A convertible, extra-versatile tablet is of course only as appealing as its accessories, with new pens and keyboards in the pipeline reportedly similar to the Surface Laptop’s “palette”.

Here’s a quick look today at a premium quartet of Surface Pro keyboard attachments, straight from the proverbial horse’s mouth, i.e. Panos Panay, Redmond’s Corporate VP of Devices, on Twitter. What we’re checking out here aren’t regular $130 Type Cover sequels, but rather fresh, diverse takes on the Pro 4’s single $160 Signature Type Cover model.

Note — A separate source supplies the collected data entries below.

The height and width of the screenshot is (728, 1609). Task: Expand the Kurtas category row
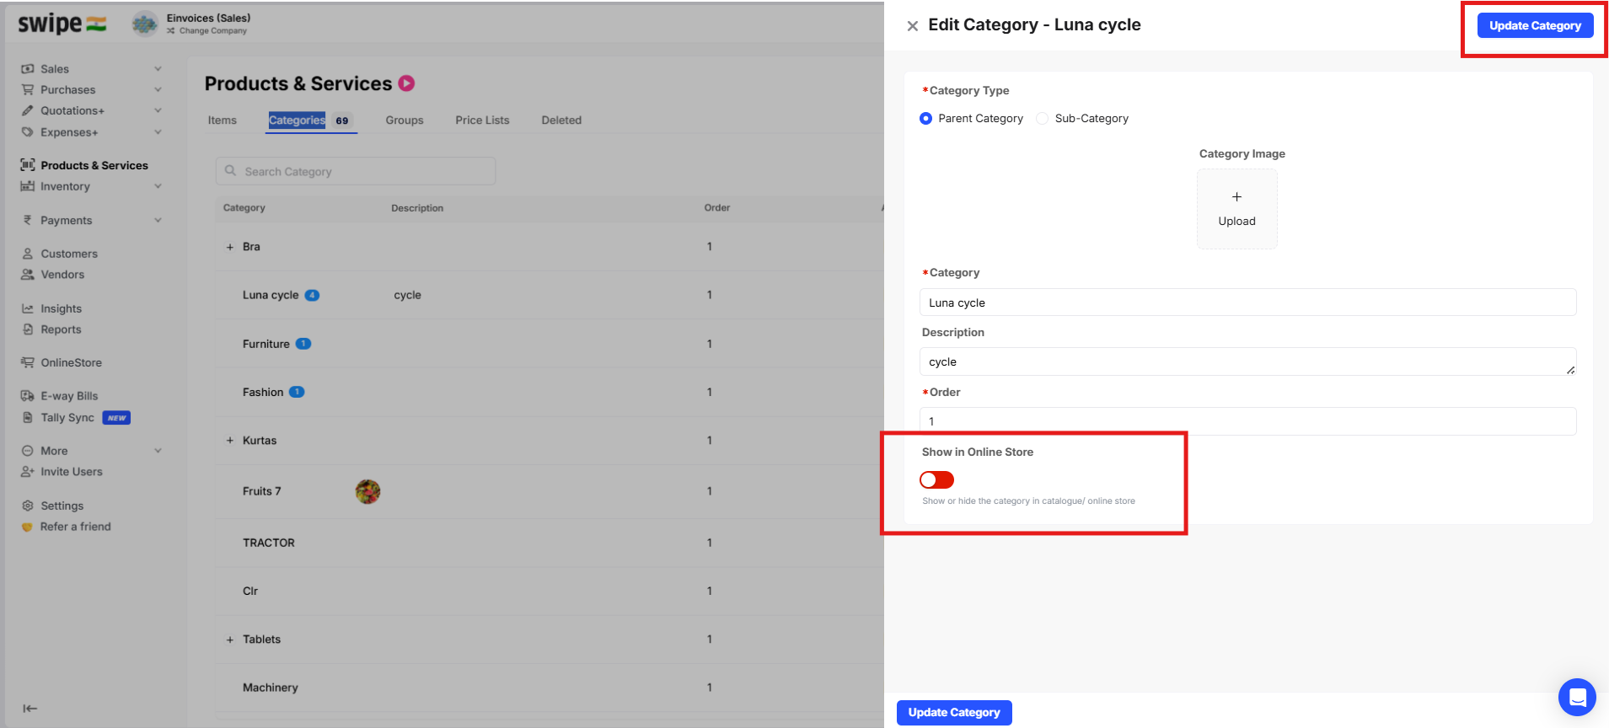point(230,441)
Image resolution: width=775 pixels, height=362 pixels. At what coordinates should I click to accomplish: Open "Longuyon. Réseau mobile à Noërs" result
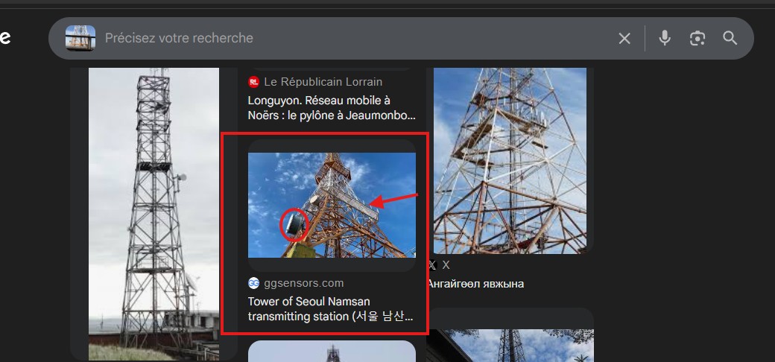[332, 108]
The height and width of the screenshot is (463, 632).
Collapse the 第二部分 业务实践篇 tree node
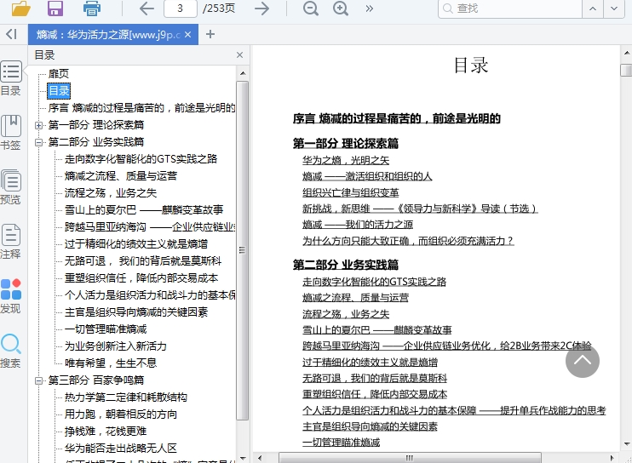tap(39, 142)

They’re all coated in something called Alcantara fabric, which Microsoft describes as warm, luxurious, comfortable, wonderfully soft and incredibly durable in Surface Laptop marketing materials. It’s basically a fancy cousin of suede, made from polyester and polyurethane for increased durability and stain resistance. Bottom line, it’s nice but far from groundbreaking, and we’ll probably say the same about the rehashed Surface Pro itself in less than 24 hours.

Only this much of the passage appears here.